At first glance, it's not that much of a lake. Less than 400 feet in diameter, it's very close to a perfect circle. It lies at the bottom of a steep depression, completely surrounded by cliffs close to 100 feet high. The water is very dark - almost black, and much of the surface is choked with pond weed.

Talk to the park ranger and you'll find that the lake is fed from underground volcanic vents, and contains lethal levels of arsenic and other poisons. There is also no oxygen in the water, so fish cannot survive more than a few minutes in it. Fascinatingly, the lake has no known bottom. It simply gets denser and increasingly saturated with sand and mud until further exploration is impossible. (The deepest probes have made it to 124 feet before being stopped by the suspended sand, without finding any bottom. Some geologists estimate the lake may be 2000 feet deep!) I imagine that it's similar to what one would find on the gas giants in the outer solar system, which have no solid surface, but just keep getting denser and denser as you go down until you're stopped dead..

But that's just the first course. Now for the main event. Montezuma's Well boasts a unique ecosystem of species which exist nowhere else on the entire planet.
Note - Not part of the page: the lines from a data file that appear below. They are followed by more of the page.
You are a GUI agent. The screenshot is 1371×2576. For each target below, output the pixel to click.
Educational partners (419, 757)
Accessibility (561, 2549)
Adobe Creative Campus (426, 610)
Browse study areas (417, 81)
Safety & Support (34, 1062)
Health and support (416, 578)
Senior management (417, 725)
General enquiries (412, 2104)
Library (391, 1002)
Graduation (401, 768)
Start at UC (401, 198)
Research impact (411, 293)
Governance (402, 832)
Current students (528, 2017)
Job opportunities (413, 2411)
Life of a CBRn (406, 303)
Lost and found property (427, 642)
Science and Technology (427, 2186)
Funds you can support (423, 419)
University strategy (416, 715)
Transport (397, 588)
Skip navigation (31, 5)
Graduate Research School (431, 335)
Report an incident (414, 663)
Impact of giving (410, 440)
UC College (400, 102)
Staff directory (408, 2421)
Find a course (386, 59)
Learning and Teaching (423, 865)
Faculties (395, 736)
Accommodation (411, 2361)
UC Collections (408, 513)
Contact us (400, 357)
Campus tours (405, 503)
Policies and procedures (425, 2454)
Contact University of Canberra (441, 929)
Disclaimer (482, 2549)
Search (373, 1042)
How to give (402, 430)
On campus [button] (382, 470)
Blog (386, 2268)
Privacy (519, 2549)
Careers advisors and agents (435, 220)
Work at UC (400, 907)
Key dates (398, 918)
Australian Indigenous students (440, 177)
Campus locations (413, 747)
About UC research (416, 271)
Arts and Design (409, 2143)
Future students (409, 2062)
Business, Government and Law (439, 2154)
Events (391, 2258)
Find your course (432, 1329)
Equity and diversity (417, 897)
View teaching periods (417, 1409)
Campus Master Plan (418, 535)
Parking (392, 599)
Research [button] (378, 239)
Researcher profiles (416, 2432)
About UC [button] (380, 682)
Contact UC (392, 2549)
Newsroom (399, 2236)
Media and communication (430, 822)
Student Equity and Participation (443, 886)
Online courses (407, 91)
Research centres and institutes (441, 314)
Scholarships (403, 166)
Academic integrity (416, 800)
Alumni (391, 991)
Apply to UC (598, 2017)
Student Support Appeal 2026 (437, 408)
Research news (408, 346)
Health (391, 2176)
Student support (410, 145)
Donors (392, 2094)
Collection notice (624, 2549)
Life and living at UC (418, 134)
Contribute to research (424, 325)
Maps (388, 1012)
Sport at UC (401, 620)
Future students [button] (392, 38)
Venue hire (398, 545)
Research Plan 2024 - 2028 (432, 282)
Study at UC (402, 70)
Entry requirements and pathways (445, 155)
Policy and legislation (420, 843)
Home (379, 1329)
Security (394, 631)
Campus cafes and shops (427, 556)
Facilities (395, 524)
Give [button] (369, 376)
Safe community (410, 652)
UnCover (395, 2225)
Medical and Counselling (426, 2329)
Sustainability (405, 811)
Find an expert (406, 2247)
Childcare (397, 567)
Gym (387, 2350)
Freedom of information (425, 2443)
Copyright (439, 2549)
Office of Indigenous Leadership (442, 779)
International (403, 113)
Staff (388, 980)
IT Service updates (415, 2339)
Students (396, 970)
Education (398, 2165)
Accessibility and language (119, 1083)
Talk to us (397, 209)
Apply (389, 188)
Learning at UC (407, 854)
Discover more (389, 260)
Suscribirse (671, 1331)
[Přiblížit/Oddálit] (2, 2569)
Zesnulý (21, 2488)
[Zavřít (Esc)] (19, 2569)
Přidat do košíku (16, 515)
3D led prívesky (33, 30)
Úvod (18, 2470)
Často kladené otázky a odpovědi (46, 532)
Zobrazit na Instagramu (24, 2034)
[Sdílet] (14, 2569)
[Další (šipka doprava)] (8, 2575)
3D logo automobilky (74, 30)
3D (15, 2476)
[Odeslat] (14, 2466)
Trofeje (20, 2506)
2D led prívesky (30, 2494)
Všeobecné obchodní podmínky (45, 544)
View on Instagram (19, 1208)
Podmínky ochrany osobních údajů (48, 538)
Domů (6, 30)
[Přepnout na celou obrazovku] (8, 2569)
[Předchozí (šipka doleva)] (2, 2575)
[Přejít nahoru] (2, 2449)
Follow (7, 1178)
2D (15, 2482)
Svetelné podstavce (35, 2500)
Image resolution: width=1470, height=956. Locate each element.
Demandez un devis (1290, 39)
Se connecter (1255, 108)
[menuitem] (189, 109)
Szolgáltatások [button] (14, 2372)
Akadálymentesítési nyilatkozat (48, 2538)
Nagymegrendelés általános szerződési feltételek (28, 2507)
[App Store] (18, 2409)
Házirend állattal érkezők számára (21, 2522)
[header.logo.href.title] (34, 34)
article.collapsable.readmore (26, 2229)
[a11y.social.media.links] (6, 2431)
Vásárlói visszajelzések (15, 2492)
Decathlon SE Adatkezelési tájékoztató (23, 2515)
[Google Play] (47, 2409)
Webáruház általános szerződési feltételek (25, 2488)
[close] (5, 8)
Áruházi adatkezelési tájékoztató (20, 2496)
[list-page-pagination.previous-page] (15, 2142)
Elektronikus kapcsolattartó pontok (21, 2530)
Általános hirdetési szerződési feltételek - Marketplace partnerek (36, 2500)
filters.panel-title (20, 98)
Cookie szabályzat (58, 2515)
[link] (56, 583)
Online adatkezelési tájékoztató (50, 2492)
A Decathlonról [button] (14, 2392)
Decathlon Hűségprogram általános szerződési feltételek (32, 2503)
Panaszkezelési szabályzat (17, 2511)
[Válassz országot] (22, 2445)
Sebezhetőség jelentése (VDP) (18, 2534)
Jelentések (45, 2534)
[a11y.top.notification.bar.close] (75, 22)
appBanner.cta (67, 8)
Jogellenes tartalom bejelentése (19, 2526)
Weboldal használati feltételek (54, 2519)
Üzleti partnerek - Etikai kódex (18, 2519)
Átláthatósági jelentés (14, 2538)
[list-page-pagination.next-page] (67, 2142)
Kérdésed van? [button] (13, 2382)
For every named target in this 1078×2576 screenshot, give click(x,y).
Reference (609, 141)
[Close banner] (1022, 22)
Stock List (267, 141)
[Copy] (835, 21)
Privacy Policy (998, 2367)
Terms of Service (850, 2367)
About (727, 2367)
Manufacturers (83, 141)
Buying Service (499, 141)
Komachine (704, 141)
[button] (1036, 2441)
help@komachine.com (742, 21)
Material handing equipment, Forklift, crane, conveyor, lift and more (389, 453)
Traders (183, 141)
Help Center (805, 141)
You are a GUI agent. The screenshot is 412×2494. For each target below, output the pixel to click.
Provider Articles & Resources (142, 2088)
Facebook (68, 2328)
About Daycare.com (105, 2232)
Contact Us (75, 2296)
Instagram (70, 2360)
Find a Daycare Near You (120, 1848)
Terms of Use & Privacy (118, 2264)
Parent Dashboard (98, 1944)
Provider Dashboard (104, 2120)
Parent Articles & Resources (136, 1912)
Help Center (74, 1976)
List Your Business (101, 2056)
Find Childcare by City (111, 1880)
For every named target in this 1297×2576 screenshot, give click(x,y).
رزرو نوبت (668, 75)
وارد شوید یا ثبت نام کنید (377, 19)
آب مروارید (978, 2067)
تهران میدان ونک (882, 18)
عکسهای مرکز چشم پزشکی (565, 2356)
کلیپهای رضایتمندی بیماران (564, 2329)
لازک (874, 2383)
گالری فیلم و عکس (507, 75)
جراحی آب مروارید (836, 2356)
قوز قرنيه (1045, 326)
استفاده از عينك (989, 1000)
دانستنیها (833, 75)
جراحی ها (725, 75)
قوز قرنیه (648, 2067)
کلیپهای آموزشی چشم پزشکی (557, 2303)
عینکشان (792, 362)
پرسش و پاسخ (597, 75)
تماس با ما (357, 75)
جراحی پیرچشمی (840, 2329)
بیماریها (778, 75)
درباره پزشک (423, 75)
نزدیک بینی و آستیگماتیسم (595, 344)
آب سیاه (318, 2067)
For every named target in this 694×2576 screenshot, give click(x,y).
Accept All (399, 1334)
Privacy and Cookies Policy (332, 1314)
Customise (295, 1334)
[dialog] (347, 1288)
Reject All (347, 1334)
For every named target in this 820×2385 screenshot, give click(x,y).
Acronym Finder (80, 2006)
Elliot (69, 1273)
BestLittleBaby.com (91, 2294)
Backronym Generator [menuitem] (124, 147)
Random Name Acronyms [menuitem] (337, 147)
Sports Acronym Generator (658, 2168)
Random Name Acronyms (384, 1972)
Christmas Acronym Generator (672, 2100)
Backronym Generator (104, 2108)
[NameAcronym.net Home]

There's a completely independent food chain of life beginning with diatoms (a species of algae), the Montezuma Well springsnail, a water scorpion, the Hyalella montezuma amphipod, and (at the top of the chain) the Motobdella montezuma leech, along with the lake's utterly unique pond weed with 80 foot long stems that grows nowhere else in the world. All of these species would perish if removed from Montezuma's Well - they're perfectly adapted to its poisonous environment. And likewise, no life from outside the well can live in its waters for longer than a few minutes. The life within Montezuma's Well is essentially independent of all other life on Earth!

This amazing site got me to thinking about possible life on other planets. Perhaps we're too accustomed to the ubiquity of life covering nearly every inch of our own world. But is it possible that we'll find the equivalent of a Montezuma's Well on Mars, or even the Moon? A micro-environment only a few hundred yards across sustaining a vigorous ecosphere of utterly bizarre lifeforms? 99.9999% of Mars could well be deader than a doornail, while one small crater might be absolutely bursting with life. After all, as far as the denizens of Montezuma's Well are concerned, the rest of Planet Earth might as well be dead.